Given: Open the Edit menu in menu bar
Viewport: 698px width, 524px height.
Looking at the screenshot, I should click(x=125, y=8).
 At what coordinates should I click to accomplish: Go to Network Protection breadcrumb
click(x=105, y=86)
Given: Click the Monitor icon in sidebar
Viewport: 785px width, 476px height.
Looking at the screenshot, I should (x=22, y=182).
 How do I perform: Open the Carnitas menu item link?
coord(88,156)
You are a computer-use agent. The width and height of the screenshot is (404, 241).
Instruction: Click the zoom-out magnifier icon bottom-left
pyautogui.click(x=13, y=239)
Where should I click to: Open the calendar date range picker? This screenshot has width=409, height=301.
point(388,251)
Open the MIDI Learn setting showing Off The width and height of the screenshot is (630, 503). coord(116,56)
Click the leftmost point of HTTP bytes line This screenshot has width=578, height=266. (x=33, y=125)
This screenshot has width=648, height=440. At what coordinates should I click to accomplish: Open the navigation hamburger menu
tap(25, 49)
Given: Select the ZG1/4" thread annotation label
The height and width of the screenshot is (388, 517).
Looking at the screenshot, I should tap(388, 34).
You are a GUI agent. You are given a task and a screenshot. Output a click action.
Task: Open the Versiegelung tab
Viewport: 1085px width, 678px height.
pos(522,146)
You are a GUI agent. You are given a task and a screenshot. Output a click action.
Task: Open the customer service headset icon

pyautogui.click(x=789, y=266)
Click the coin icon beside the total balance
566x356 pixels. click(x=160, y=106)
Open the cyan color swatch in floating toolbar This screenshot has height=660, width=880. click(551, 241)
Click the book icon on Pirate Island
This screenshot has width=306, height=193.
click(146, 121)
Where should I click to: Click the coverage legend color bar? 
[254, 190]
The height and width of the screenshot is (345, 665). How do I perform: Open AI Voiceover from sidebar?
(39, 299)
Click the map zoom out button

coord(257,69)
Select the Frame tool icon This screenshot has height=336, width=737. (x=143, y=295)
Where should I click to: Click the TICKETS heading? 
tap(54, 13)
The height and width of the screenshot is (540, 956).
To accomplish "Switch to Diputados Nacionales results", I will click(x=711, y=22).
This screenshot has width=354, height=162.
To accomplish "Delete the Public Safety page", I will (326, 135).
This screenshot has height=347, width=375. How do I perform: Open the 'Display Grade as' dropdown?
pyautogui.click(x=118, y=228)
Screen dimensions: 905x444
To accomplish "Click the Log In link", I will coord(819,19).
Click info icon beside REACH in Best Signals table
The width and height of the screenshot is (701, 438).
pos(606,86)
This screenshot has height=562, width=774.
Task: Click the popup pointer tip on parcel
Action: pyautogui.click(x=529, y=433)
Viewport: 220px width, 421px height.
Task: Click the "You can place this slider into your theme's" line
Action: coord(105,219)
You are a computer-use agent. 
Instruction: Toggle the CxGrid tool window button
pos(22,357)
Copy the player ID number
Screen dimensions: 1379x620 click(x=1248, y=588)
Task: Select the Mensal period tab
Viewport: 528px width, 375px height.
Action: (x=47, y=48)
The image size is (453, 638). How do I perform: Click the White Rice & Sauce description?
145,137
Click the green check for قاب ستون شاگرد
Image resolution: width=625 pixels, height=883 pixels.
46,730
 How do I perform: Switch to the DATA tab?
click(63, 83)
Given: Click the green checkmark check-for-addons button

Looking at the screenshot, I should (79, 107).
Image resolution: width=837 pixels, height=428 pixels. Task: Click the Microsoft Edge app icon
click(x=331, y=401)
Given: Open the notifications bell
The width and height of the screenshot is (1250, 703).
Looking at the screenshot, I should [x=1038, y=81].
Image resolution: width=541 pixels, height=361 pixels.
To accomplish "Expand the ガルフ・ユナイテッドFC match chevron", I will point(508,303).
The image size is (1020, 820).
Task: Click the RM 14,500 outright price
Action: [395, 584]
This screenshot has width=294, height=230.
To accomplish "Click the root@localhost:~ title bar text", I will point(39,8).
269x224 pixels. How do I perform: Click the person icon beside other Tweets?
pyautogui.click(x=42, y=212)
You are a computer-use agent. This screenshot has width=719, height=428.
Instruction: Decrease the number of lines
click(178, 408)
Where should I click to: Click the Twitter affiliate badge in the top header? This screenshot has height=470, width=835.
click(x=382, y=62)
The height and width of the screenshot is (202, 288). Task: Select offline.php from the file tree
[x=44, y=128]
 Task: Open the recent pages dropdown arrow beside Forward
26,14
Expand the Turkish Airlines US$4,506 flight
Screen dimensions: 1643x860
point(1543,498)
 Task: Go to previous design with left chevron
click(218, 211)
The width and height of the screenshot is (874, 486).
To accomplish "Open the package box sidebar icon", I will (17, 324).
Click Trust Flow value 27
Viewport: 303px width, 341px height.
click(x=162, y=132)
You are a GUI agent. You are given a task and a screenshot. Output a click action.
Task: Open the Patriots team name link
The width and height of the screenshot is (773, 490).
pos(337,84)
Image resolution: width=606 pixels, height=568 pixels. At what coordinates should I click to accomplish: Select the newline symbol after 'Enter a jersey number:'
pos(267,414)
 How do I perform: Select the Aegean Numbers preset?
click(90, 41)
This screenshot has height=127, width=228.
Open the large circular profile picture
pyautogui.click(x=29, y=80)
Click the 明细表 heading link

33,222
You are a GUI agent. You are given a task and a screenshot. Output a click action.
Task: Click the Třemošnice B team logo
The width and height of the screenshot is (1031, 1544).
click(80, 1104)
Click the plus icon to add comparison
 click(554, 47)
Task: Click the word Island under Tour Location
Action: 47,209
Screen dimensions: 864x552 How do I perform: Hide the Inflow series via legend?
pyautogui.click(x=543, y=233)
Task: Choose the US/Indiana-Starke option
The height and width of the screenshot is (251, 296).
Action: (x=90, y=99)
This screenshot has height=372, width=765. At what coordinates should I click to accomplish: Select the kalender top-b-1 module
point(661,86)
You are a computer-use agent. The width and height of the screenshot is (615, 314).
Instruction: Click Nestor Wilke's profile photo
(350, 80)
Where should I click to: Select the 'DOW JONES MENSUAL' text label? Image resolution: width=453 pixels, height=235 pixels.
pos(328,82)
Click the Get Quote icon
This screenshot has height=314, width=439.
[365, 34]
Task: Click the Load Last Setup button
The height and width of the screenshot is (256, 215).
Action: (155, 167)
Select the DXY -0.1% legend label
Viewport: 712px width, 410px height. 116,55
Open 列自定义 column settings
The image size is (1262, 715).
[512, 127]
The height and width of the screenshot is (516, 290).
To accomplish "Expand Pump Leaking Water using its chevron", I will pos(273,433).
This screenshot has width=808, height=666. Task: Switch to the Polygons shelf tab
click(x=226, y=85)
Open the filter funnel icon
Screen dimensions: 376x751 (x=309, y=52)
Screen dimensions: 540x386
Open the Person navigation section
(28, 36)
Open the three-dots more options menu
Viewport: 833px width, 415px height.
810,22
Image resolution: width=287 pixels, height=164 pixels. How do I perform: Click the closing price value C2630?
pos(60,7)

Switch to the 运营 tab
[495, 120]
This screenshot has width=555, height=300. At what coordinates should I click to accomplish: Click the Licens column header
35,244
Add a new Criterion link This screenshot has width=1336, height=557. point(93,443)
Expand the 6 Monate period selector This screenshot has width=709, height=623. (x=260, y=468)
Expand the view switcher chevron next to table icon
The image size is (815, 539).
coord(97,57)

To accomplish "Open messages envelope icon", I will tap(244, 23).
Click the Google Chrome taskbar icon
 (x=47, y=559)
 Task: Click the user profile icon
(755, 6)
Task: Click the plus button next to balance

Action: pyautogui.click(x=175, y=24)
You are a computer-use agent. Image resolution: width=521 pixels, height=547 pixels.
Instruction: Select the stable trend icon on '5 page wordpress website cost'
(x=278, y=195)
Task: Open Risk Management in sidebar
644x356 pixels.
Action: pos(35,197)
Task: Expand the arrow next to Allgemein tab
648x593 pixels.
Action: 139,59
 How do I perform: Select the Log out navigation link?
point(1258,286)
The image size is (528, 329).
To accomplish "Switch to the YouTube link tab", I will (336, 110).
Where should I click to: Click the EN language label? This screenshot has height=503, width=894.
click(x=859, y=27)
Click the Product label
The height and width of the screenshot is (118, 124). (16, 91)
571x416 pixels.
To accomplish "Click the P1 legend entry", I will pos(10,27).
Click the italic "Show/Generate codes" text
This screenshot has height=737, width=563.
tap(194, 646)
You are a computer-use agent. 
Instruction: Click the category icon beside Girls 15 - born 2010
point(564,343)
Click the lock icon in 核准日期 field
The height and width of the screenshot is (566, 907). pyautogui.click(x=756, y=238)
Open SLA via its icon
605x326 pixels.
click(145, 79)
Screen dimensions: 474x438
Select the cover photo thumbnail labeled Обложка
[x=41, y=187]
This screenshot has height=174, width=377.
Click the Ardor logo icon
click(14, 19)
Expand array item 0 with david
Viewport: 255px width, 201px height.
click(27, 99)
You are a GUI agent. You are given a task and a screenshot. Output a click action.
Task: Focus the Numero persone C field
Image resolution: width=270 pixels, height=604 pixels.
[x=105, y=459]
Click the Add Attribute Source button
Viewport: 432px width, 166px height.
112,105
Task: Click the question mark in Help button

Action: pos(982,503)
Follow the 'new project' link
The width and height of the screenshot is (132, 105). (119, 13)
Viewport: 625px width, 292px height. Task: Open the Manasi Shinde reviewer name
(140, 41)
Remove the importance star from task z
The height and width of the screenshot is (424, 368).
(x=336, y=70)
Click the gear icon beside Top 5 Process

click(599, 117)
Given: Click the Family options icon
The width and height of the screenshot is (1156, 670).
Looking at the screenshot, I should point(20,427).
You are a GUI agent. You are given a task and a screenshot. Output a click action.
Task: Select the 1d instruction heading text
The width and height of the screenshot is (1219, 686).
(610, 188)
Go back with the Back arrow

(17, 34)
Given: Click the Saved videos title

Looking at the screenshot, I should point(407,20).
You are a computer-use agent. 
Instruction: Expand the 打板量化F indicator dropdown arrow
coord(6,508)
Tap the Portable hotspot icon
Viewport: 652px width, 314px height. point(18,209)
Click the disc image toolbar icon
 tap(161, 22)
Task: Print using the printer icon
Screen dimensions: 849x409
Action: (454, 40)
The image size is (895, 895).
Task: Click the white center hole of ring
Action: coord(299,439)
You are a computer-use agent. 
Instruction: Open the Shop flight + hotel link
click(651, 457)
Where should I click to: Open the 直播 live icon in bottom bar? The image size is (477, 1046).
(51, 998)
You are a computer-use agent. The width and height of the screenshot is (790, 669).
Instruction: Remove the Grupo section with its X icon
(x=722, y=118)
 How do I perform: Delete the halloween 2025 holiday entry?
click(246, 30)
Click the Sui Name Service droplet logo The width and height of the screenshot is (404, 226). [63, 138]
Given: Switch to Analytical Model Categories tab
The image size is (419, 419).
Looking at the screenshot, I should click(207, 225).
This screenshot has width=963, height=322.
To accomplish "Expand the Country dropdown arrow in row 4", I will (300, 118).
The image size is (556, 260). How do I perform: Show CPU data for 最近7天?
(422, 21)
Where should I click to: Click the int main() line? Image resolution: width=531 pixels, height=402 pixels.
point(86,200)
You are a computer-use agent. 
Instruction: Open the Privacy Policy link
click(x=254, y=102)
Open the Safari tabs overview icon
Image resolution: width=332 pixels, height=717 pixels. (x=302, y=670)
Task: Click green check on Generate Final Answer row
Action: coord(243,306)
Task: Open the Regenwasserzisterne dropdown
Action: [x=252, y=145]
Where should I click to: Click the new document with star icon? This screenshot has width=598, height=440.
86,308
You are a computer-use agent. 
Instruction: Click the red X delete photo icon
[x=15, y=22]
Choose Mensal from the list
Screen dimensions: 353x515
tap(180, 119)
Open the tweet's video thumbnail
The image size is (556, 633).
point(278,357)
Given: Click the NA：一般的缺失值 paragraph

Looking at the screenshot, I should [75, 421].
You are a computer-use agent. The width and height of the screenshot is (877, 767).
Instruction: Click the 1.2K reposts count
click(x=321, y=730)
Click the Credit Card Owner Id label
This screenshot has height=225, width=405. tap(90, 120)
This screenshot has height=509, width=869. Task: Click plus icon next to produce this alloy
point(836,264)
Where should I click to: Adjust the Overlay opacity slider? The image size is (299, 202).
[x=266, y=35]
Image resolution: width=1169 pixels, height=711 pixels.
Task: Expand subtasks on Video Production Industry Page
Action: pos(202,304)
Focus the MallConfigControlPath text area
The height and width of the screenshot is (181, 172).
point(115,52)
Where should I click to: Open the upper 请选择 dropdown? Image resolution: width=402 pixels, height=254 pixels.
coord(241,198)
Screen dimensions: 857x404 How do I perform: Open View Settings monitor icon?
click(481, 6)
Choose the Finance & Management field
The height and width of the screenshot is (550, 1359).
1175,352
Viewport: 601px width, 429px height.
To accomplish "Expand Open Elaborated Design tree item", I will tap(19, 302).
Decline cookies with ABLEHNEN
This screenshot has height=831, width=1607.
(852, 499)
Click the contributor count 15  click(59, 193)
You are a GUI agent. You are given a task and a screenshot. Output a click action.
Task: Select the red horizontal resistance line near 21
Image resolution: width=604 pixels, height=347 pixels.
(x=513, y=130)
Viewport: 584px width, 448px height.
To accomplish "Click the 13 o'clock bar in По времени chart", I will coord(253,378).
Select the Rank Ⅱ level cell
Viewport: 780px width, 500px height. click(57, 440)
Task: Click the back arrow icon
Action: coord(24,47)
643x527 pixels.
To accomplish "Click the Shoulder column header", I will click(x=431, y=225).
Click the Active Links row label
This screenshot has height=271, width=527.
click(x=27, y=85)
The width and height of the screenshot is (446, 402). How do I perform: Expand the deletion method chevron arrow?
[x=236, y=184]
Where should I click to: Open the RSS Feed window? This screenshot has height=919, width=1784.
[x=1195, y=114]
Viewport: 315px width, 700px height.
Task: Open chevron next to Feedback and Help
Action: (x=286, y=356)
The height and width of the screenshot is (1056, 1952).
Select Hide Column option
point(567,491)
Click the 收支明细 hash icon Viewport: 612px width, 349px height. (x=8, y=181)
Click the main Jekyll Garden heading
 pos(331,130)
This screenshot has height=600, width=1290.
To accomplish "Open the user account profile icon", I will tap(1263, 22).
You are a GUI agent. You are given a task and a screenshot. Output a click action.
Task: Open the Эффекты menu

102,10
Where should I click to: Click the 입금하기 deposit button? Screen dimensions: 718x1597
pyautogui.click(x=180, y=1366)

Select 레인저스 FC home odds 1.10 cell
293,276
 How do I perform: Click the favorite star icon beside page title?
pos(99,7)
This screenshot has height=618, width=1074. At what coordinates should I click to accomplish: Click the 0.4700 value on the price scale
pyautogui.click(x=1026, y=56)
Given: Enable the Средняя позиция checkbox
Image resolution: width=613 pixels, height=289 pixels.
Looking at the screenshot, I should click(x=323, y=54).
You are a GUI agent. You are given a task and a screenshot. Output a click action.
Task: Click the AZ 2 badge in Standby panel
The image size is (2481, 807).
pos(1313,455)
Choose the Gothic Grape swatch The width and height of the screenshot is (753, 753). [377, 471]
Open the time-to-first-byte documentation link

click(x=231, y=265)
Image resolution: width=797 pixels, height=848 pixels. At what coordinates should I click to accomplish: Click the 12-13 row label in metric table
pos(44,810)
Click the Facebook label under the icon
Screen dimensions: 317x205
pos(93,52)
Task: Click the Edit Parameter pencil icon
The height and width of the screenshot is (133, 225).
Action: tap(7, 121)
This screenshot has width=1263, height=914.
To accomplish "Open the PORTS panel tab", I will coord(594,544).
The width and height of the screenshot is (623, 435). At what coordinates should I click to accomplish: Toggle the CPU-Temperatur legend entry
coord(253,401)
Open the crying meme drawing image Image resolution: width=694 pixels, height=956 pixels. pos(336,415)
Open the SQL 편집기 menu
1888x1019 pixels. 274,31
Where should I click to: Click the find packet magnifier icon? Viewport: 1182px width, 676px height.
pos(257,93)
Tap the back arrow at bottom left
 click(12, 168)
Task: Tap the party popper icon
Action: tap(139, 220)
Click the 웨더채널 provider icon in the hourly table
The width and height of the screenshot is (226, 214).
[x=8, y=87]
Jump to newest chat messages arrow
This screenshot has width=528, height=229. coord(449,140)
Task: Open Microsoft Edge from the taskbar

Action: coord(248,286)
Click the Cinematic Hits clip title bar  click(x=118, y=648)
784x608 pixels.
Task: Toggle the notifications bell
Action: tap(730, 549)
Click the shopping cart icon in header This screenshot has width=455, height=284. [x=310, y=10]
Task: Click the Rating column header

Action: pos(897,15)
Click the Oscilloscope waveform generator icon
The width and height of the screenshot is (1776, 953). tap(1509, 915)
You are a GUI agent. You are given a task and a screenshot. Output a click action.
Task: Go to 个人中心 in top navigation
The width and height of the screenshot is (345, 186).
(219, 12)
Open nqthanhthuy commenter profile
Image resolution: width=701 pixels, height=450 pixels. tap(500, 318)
● ● ● ● ●
REQUIRED ACTION — Going through the material above, tally the lines holding "team" and give the number alone.

SOLUTION TO THIS PROBLEM — 2